Piñas en el Senado uruguayo

La protesta docente por la ley educativa impulsada por el presidente reabrió las fisuras en el Frente Amplio causadas por la sucesión del presidente uruguayo. El vice tuvo que llamar a la policía para calmar los ánimos.
Las internas del Frente Amplio volvieron a estallar, esta vez a las piñas, en el Congreso uruguayo. Anteayer el Senado aprobó la Ley Nacional de Educación, un proyecto que impulsaba personalmente el presidente Tabaré Vázquez. Inmediatamente después de anunciar el resultado, los gritos y los papeles empezaron a caer desde las tribunas. “Nosotros defendemos la educación y ustedes la venden” y “Que lo vengan a ver, éste no es el programa de gobierno de Tabaré”, gritaban hasta quedarse sin aire los docentes, estudiantes y sindicalistas que rechazaban el proyecto. Abajo, en el pleno, nadie les contestó. El vicepresidente y autoridad máxima del Legislativo, Rodolfo Nin Novoa, dio la señal a los policías de civil que resguardan la parte superior de la sala y los choques fueron instantáneos. Ayer el vicepresidente anunció que denunciará penalmente a los estudiantes y docentes que participaron de los enfrentamientos con la policía. “Ni el Senado ni la Cámara de Diputados pueden trabajar bajo presión. No puede pasar esto, que los que no piensan como uno sean objeto de agresiones e insultos”, aseguró Nin Novoa. Desde la otra vereda, los gremios analizaban denunciar la represión policial. “El vicepresidente criminalizó la protesta del gremio y es una actitud inadecuada. Si va a denunciar a los que comenzaron los incidentes, estará hablando de la policía, porque lo que se vio fue a un policía golpeando a estudiantes”, aseguró enojadísimo Aníbal Merino, presidente de Fenapes, la federación que aglutina a los profesores de la educación secundaria.

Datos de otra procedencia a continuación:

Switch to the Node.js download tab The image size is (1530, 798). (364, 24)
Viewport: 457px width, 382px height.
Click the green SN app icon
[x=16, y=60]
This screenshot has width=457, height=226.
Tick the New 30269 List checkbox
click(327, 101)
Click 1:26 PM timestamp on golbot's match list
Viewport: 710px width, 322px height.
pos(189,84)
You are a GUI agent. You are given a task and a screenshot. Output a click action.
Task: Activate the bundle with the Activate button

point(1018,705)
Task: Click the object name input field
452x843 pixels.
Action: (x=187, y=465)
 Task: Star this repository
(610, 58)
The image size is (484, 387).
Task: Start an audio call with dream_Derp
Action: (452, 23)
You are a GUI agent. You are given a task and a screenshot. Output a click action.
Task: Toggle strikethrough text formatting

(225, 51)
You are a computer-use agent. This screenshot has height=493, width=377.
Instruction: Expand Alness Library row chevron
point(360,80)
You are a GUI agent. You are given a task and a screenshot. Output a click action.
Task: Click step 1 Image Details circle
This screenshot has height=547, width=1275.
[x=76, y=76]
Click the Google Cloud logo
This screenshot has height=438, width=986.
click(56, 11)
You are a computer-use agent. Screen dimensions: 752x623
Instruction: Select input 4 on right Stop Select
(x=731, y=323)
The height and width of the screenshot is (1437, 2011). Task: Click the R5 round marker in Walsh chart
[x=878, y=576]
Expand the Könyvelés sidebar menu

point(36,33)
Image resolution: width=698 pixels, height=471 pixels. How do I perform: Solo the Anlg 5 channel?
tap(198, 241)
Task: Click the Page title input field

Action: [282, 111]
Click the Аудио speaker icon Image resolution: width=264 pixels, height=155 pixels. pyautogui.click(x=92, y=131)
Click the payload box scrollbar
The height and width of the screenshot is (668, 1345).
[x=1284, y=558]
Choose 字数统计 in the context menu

El saldo de la jornada fue una policía herida en la cara, varios sindicalistas con moretones o heridas leves y una ley de educación que rechaza el ala izquierda del Frente Amplio, el Partido Comunista (PC), la principal central gremial del país y tradicional aliada del gobierno de Vázquez, la PIT-CNT, los sindicatos docentes y los centros de estudiantes secundarios y la oposición conservadora. “Aquí lo que pasó es que el gobierno impulsó un debate nacional para construir la nueva ley de educación y después desoyó todas las conclusiones”, explicó a este diario el senador comunista Eduardo Lorier, el único legislador del oficialismo que el martes votó en contra de la ley.

El año pasado, el presidente Vázquez convocó a un debate nacional en cada colegio, escuela y universidad para discutir una nueva ley nacional de educación. Durante meses, profesores, maestros y estudiantes tomaron una hora por semana para hablar del tema. En un congreso nacional se presentaron todas las propuestas y se redactó un proyecto de ley. “No era vinculante por ley, pero sí por decencia. Sino, ¿para qué llamar al debate nacional?”, señaló Lorier.

El proyecto final que presentó el gobierno en el Congreso a principio de mes era muy distinto del original. Agregó elementos como incorporar una hora diaria más de clase, acortar las vacaciones de invierno y sumar cursos los sábados. Pero quitó otros, que según los gremios y el PC uruguayo, garantizan los principios básicos que demandaban los docentes y estudiantes: la autonomía y el cogobierno.

Según el proyecto que la próxima semana sería promulgado por el presidente Vázquez, el gobierno, con la ratificación del Senado, elegirá a tres de los cinco miembros del directorio de la Administración Nacional de Educación Pública y los gremios docentes a los otros dos, mediante elecciones. El Congreso Nacional de Educación había pedido que todas las autoridades fueran nombradas por docentes y estudiantes, para garantizar la autonomía de la educación del poder político de turno. Además, la nueva ley crea tres institutos de educación nuevos, que también serán controlados por el Ejecutivo.